Yuma (États-Unis) (AFP) – Le photovoltaïque, en plein boom aux Etats-Unis, doit permettre de remplacer petit à petit des sources d’énergie polluante. Mais les panneaux solaires hors d’usage sont souvent simplement jetés, avec une filière du recyclage encore à ses balbutiements.
Sous un hangar de Yuma, une petite ville de l’Arizona (sud-ouest), des ouvriers contrôlent les machines qui broient ces grandes plaques vitrées.
« Nous voyons la première génération de panneaux solaires être recyclés », se félicite Adam Saghei, patron de We Recycle Solar, une entreprise qui cherche depuis des années à leur donner une seconde vie.
« Et ce qui est génial, c’est que nous sommes à la pointe » de cette industrie naissante, dit-il à l’AFP, derrière ses machines à Yuma, près de la frontière avec le Mexique.
L’énergie solaire « est une énergie renouvelable et il faut trouver une solution pour la retraite de ces matériaux », insiste-t-il dans son gilet de sécurité orange fluo.
Car après une durée de vie d’une trentaine d’année, les panneaux solaires finissent, par défaut, dans les déchetteries, sans être recyclés, ce qui entraine la perte, au passage, de minéraux contenus dans les cellules photovoltaïques.
C’est justement pour récupérer ces éléments précieux, dont de l’argent et du cuivre, que les ingénieurs de We Recycle Solar travaillent depuis trois ans.
Derrière cette recherche se cache un enjeu essentiel pour le secteur solaire: montrer que son secteur, qui veut remplacer celle des énergies fossiles polluantes, n’engendre pas lui-même des dommages à l’environnement.
La question est d’autant plus importante que les Etats-Unis investissent massivement dans le solaire pour produire de l’électricité de façon plus propre.
« Tsunami de panneaux solaires »
« Il va y avoir très bientôt un tsunami de panneaux solaires qui vont revenir » après leur utilisation, prédit Adam Saghei. Devant son hangar, des piles de ces grandes plaques inutilisables s’entassent.
Une première partie de ces panneaux, les moins abîmés, sont rénovés afin d’être revendus à moindre prix sur d’autres marchés.
Ceux qui ne peuvent pas être réparés deviennent alors des « mines » desquelles sont extraits les matériaux pour les revendre.
C’est le cas de l’argent et du cuivre. Les ouvriers de We Recycle Solar dépose ces grands panneaux dans des broyeurs, en tirant notamment de fins filaments d’argent.
Sur le site de Yuma, l’entreprise dit pouvoir recycler jusqu’à 7.500 panneaux solaires par jour. Et, au total, leur technologie permet de recycler « jusqu’à 99% » des matériaux, en fonction du type de panneaux », se félicite Adam Saghei.

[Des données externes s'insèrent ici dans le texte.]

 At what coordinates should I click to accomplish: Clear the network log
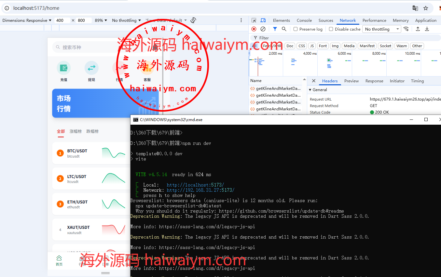263,29
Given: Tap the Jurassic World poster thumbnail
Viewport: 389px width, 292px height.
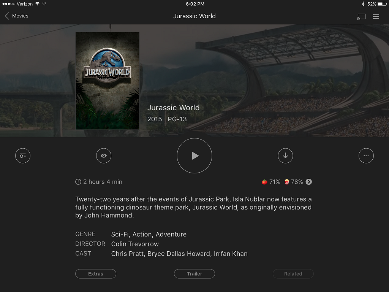Looking at the screenshot, I should [108, 81].
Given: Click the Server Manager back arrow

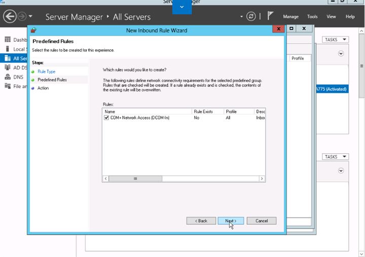Looking at the screenshot, I should (x=10, y=17).
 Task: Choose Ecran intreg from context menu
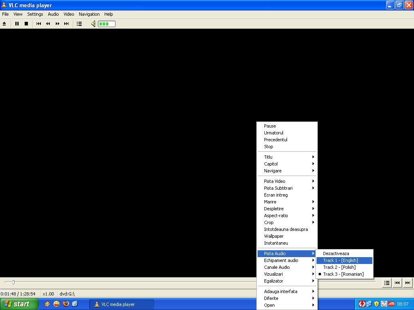[276, 195]
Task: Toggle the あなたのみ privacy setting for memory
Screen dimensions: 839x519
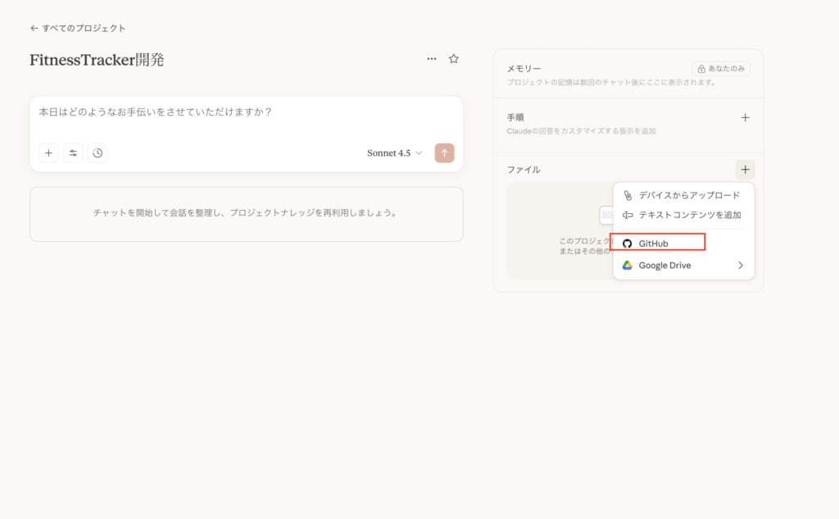Action: [721, 68]
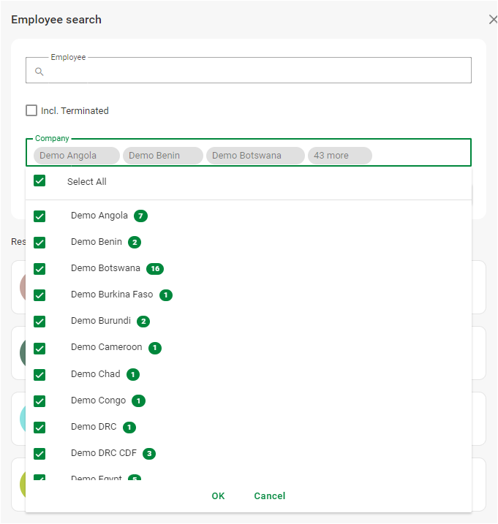Click the Demo DRC CDF count badge 3

tap(149, 454)
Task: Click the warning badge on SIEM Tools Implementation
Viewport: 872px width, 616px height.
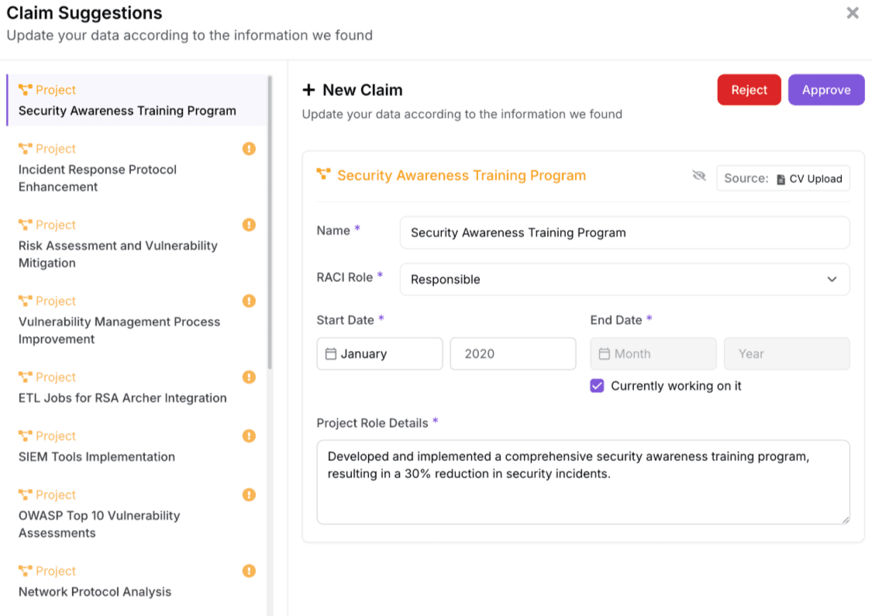Action: click(x=248, y=435)
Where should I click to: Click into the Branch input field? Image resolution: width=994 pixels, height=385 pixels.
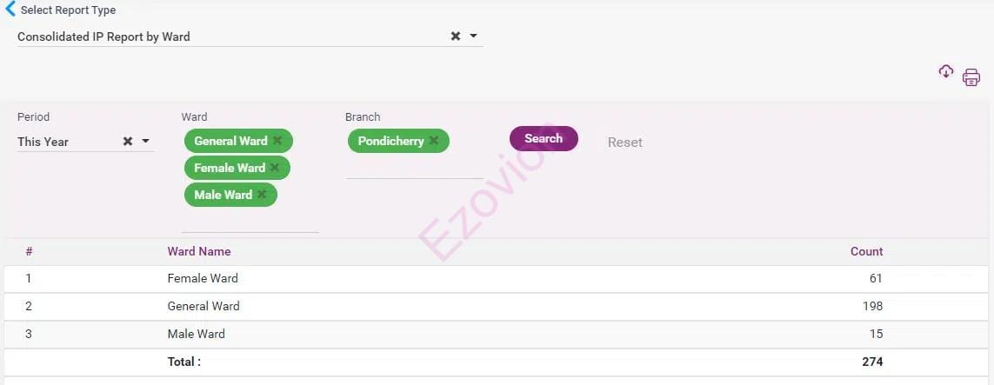pyautogui.click(x=414, y=168)
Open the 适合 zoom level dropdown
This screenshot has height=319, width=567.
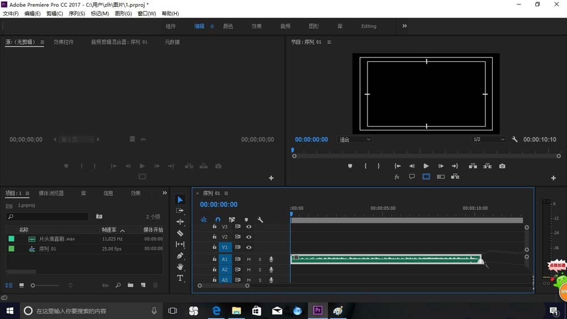[355, 140]
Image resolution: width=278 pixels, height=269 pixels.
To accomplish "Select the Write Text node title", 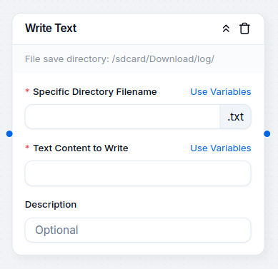I will click(51, 29).
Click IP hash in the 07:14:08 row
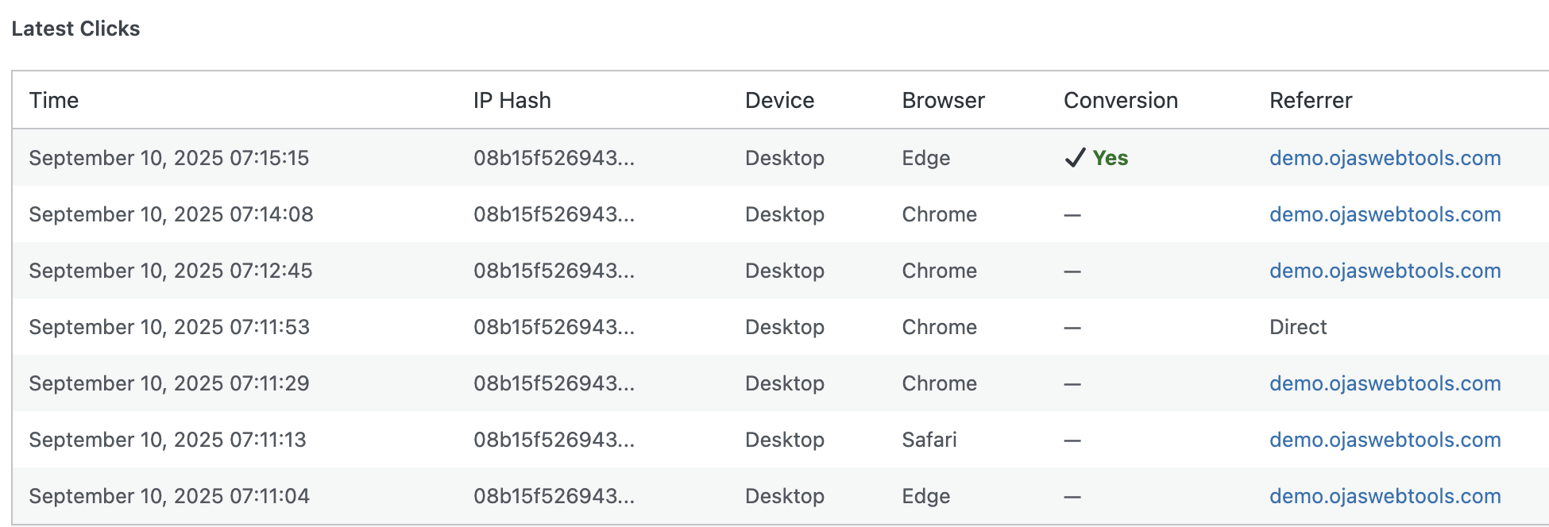The image size is (1549, 527). [x=554, y=214]
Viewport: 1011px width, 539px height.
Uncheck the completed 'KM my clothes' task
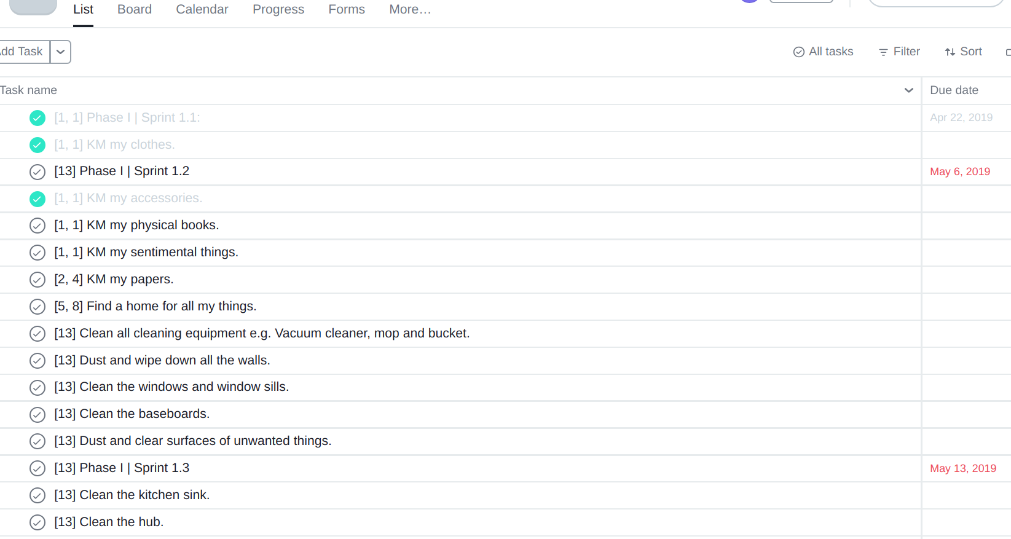coord(37,145)
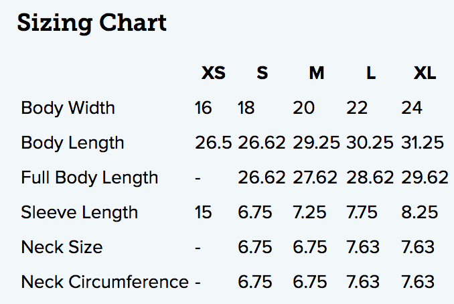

Mais ce processus coûte cher. Non seulement la revente des produits récupérés ne permet pas de financer le recyclage, mais la collecte des panneaux éparpillés, ici sur des toits de maisons individuelles, là dans de grandes installations en plaine, est complexe.
Et les Etats-Unis font porter ces coûts à l’utilisateur final, ce qui pousse ce dernier à passer à la déchetterie plutôt que dans une filière de recyclage.
« Soutien des pouvoirs publics »
« Il faut un soutien des pouvoirs publics » pour financer cette étape du recyclage, estime Meng Tao, spécialiste des énergies renouvelables à l’Université d’Etat de l’Arizona.
Pour lui, le développement d’un cycle de vie efficace pour les panneaux solaires est une question urgente.
Les Etats-Unis s’étant engagés à limiter les combustibles fossiles lors de la récente COP28, l’installation de panneaux solaires devrait atteindre son apogée d’ici deux décennies.
Lorsque le secteur arrivera à « maturité », le rythme des installations de panneaux et leur démantèlement une fois usés « sera à peu près le même », observe Meng Tao.
« Il n’y a pas grand monde qui se lance dans ce secteur, parce que recycler, ça coûte cher », confirme de son côté le chef d’entreprise Adam Saghei. « Ca demande beaucoup de main d’oeuvre, beaucoup d’énergie ».
Pour lui, la solution est de revendre à la filière solaire les matériaux récupérés pour les réutiliser dans la fabrication des nouveaux panneaux.
Et, espère-t-il, « quand le secteur va passer à des volumes plus grands, nous serons capables de réintroduire ces matériaux dans la chaîne d’approvisionnement ».